Dopiero teraz miałam okazję przyjrzeć się mu dokładniej. Jego blond włosy były w lekkim nieładzie, miał długie ciemne rzęsy i gęste brwi. Kilkudniowy zarost, na widocznych kościach policzkowych dodawał mu powagi, ale nawet z nim wyglądał młodo. Miał na oko trzydzieści lat, więc wcale nie tak dużo. Niebieskie oczy wpatrywały się uważnie w drogę, a pełne usta nuciły melodię lecącą w radiu. 

- Więc, Veronico - zwrócił się do mnie po chwili ciszy. - Pierwszy raz widzę Cię w naszej okolicy. Jesteś nowa?

- Właśnie dziś się wprowadziłam - mruknęłam, wciąż czując ból. 

- To niezły początek - puścił mi oczko. - Mogę cię zapewnić, że będziesz zadowolona z sąsiedztwa. Wszyscy są bardzo mili i pomocni. No może oprócz starszej pani Hook. Wredna, samotna kobieta, szukająca atencji i problemów. 

Uśmiechnęłam się pod nosem. 

- Myślę, że złapałabym z nią dobry kontakt. 

- Och, czyli jesteś takim samym typem osoby? - skrzywił się. - Chyba musisz wysiąść. 

Spojrzałam na niego z przerażeniem. Nie dałabym rady przejść z tą nogą nawet kilku metrów sama. On jednak wybuchł śmiechem. 

- Żartuję, spokojnie. Nie zostawię cię w potrzebie. 

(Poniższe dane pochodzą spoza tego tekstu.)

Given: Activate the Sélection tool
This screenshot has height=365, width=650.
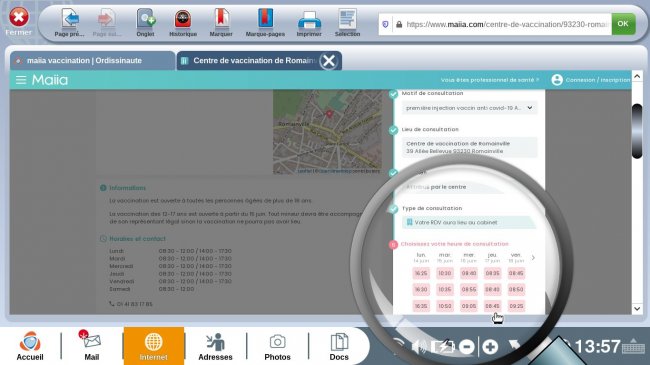Looking at the screenshot, I should 347,23.
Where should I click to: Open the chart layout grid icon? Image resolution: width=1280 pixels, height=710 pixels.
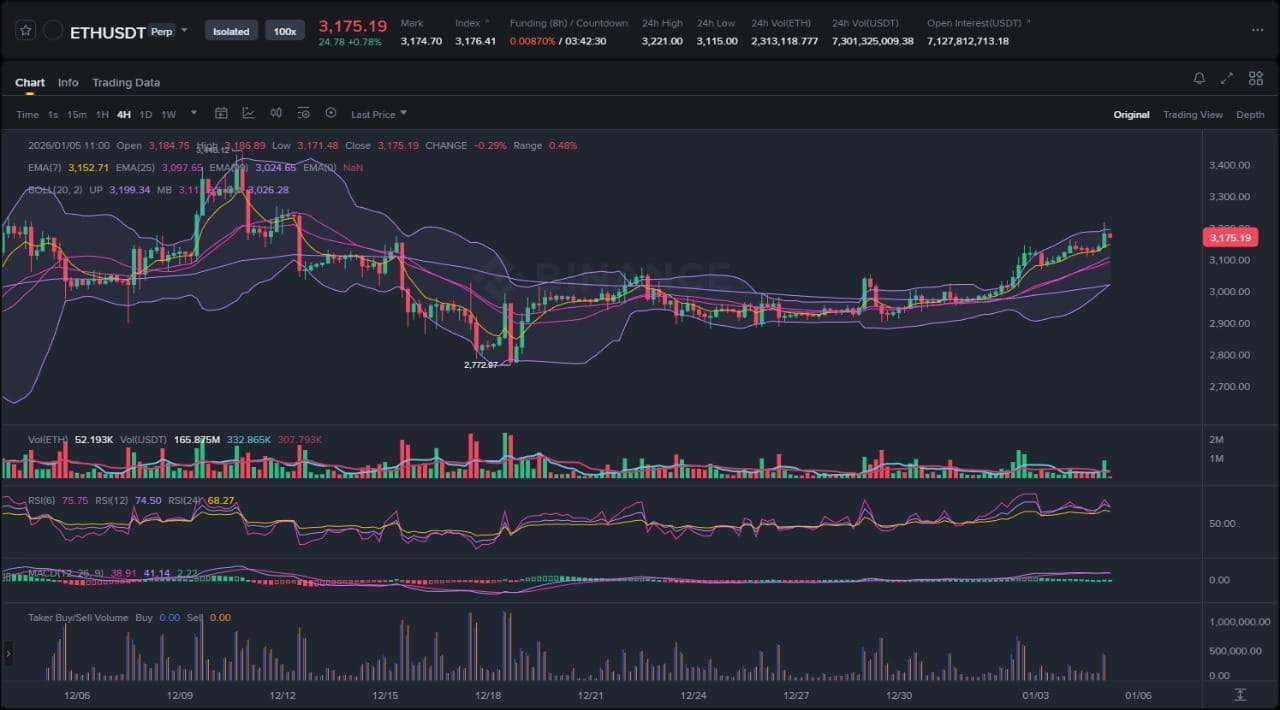pyautogui.click(x=1255, y=78)
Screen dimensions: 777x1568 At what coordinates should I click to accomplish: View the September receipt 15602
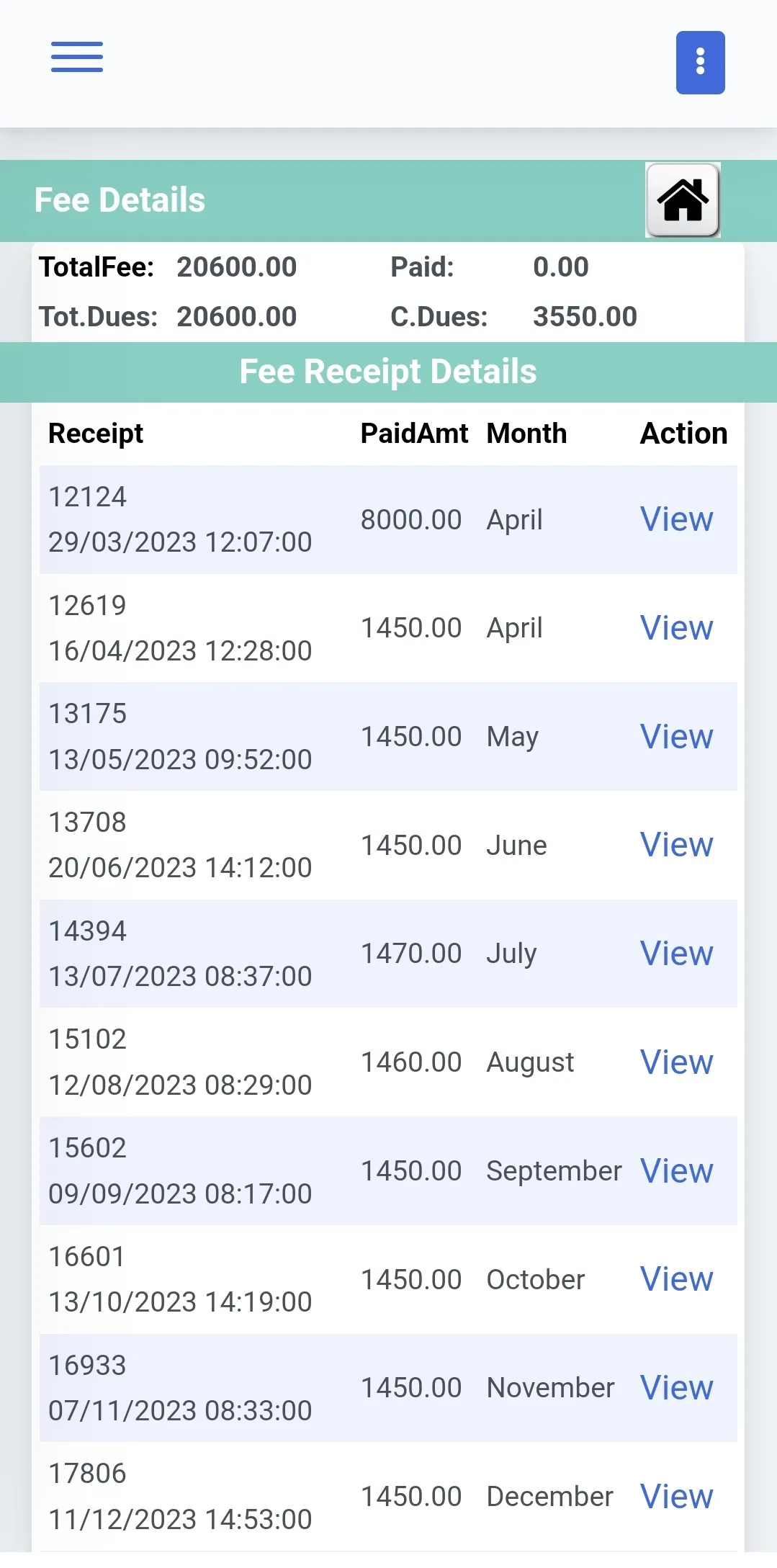(x=676, y=1171)
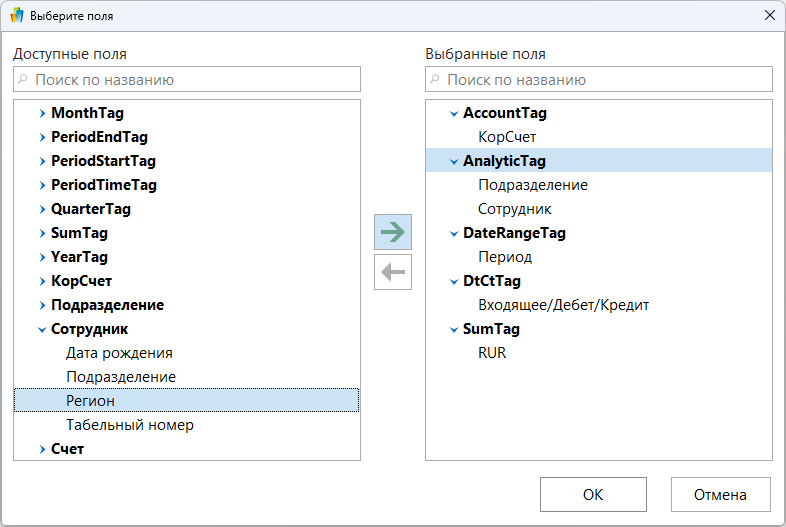Collapse the DateRangeTag group
The width and height of the screenshot is (786, 527).
pos(454,233)
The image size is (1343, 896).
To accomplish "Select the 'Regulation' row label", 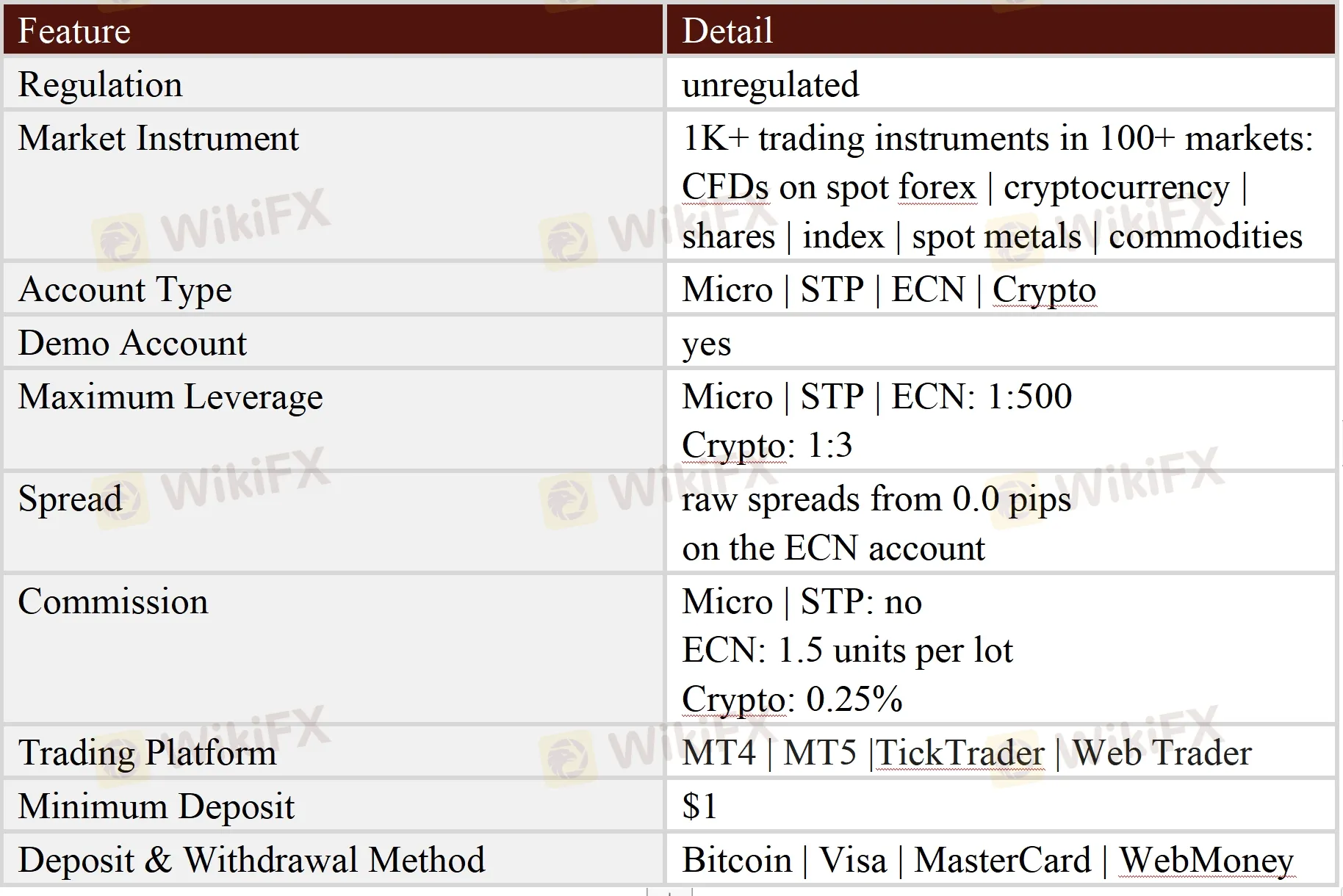I will (x=100, y=84).
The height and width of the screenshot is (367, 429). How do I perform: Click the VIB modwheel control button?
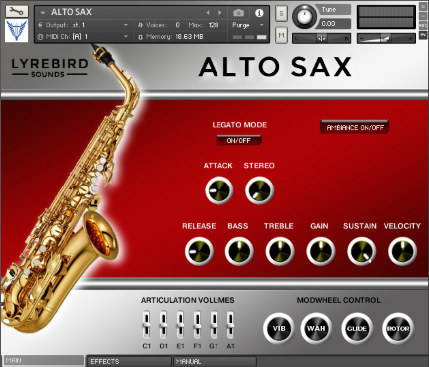pos(279,328)
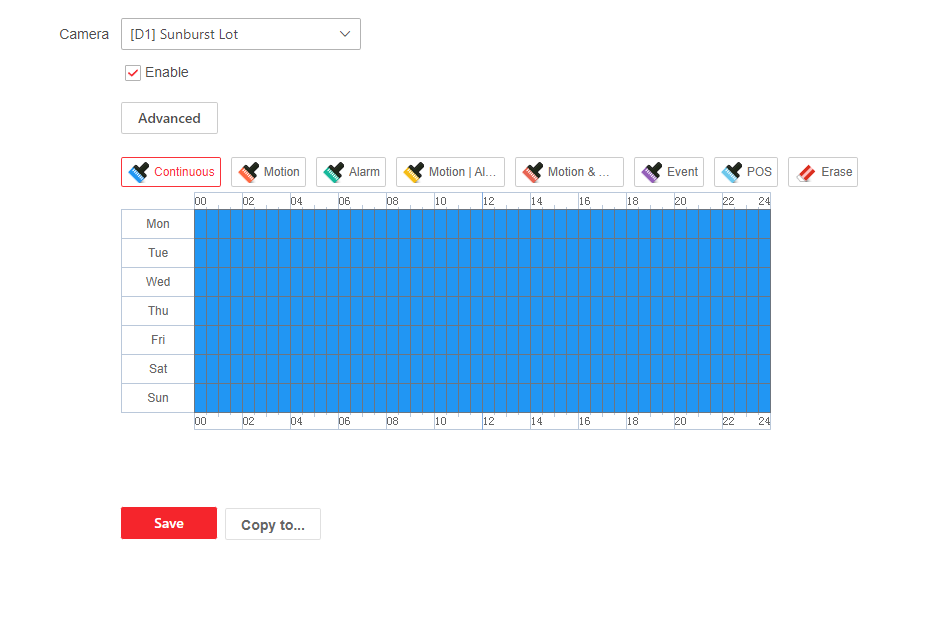Click the Copy to... button
The height and width of the screenshot is (620, 928).
click(x=273, y=524)
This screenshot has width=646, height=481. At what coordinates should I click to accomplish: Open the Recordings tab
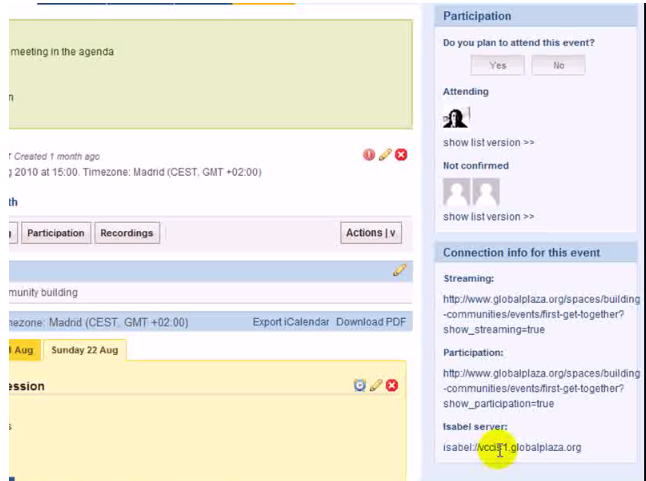click(x=127, y=233)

Dotarliśmy pod szpital. Pomógł mi wysiąść i ciągle mnie asekurując weszliśmy razem do środka. Pielęgniarki powitały go z uśmiechem, zwracając się do niego "panie doktorze", upewniając mnie, że nie skłamał. Odprowadził mnie pod jakieś drzwi i kazał zaczekać, nie zwracając uwagi na kolejkę. Sam wszedł do środka, aby po chwili wyjść przebrany w fartuch lekarski.

- Panno Veronico, zapraszam.

______________________________________

Przepraszam za tak długie zwlekanie z rozdziałem. Czekam na opinie i wszystkie teorie. Kocham Was.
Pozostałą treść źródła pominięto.